▶ [Records to use]:
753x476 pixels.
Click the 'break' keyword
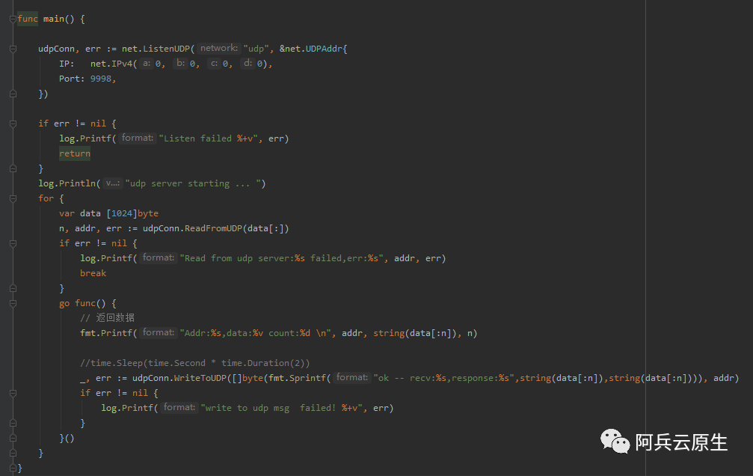click(x=93, y=273)
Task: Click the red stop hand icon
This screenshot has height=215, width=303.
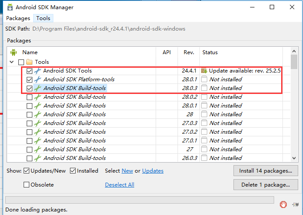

▶ [Exercise goal]: When you copy the entries above, keep every word exactly and omit the images.

▶ [The answer]:
753x476 pixels.
Click the 'break' keyword
click(x=93, y=273)
Task: Click the red stop hand icon
This screenshot has height=215, width=303.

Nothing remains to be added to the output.